Security has found its way into so many areas of our lives that we’re using passwords every day. Many companies are fortunate to have teams dedicated to supporting information security, allowing most employees to go about the workday with little regard to details aside from creating passwords. Through our enterprise-scale information security reviews with clients, we understand the value in having dedicated teams for this important piece of operations.
We’ve been inspired by these findings to engage in more documentation and exploration of security measures. While we rely on some of the trusted leaders in areas like data storage and communications, we pair those security measures with best practices that we take on at an individual level.
If you’d like to expand the security you have in your work life to your personal life, read on for simple steps you can take to make your personal life more secure.
Password Creation Best Practices
The first step you can take in personal digital security is creating and maintaining solid passwords. The National Institute of Standards and Technology (NIST) released new digital identity guidelines in 2017 that flipped the script on what’s recommended for digital passwords.
Change Your Password Less Often
You’re no longer expected to change your password as often. This means less of a struggle trying to remember which password you’re using at any given time. One of the biggest deterrents for creating new, secure passwords is the inability to remember the unique set of letters, numbers, and special characters you’ve used to craft it. This also leads to people reusing passwords. Changing just one letter or number to satisfy password requirements is an easy solution but makes you vulnerable to security breaches.
Passphrases Instead of Passwords
You’re no longer expected to use that confusing mix of letters, numbers, and special characters. Instead, try using strings of common words, which are harder to decipher through common hacking techniques (as illustrated by this popular webcomic). Thinking of these as passphrases instead of passwords can be helpful in moving away from passwords so unique they’re no longer memorable.
Use Multifactor Authentication
It’s recommended that you use multifactor authentication (also known as two-factor authentication or 2FA). The first factor is the password you’ve created for an account. The second factor adds another layer of security by requesting a second method of identification, which is typically another unique code generated for the purpose of authentication and shown within a special application such as Authy, or sent through email or text. The app-generated approach is generally the most secure one.
Password Creation and Management Tools
If you’d like to go one step further with your personal digital security, you can sign up for one of the many password management tools available. The number of options can be overwhelming, so we’ve done some research that might help in the decision-making process.

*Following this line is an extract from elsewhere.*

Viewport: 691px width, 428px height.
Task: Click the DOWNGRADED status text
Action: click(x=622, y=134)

Cloudberrian’s tool of choice, 1Password stores all of your unique passwords in a vault, and you only need to remember your one master password to gain access to the vault. The tool also features a password generator if you’re tired of coming up with secure passwords on your own. In addition to the user-friendly interface, we also love the password sharing feature and Watchtower alerts for any security breaches to sites that your stored passwords are tied to.
1Password provides options to store passwords either in the secure cloud storage, or locally, so you can choose which type of security you’re looking for.

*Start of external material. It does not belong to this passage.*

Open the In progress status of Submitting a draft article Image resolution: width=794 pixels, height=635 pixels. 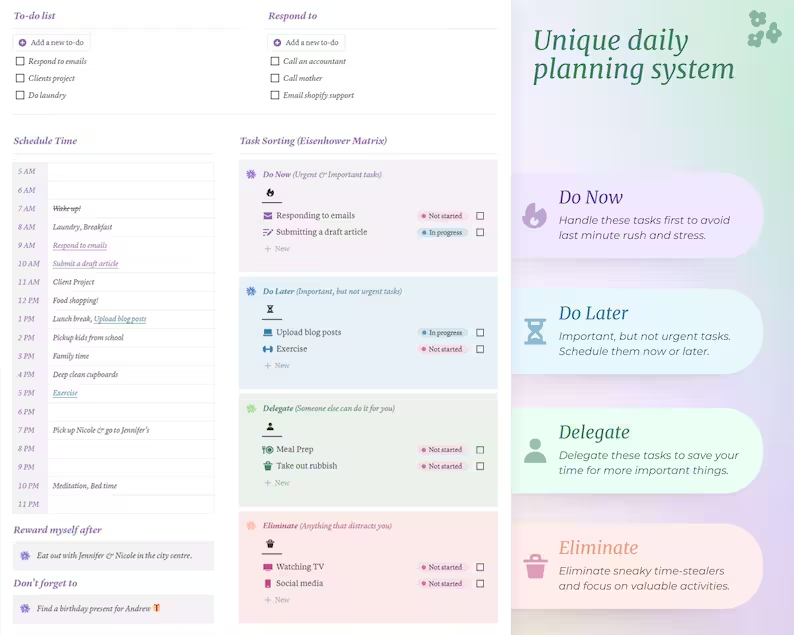click(x=442, y=232)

Dashlane is another widely used password management tool, and its set of specialized features accounts for some of the draw. Dashlane generates a security score for users, showing them how strong their passwords really are. If you’ve got a number of weak passwords, the bulk password changer makes it easy to change multiple passwords at once. It’s also one of the tools that works with app passwords, but only with apps that support Dashlane’s extension. The tool can also capture receipts for online shopping.
Despite some of its fun features, Dashlane only offers two-factor authentication with their paid accounts. If you’re looking for a free account with the highest level of security, you may want to look elsewhere.
LastPass is also a popular tool, offering password importing, fingerprint authentication for mobile devices, and a security scorecard. If your passwords are weak, you can use the password generator, found on both desktop and mobile. The desktop password generator has more sophisticated functionality, providing options to create a password that is easy to say, easy to read, or includes the letter-number-special character combination.
While its feature set might be flashy, LastPass has appeared in the media for a number of security vulnerabilities in the last few years. Though they respond to issues quickly, it’s worth knowing the risk of security compromises.
Regardless of whether you choose to use any of the tools above, it’s a great idea to put some of the same security practices used in the workplace into use at home. The more precautions we take, the less likely are the chances that our personal information will be at risk.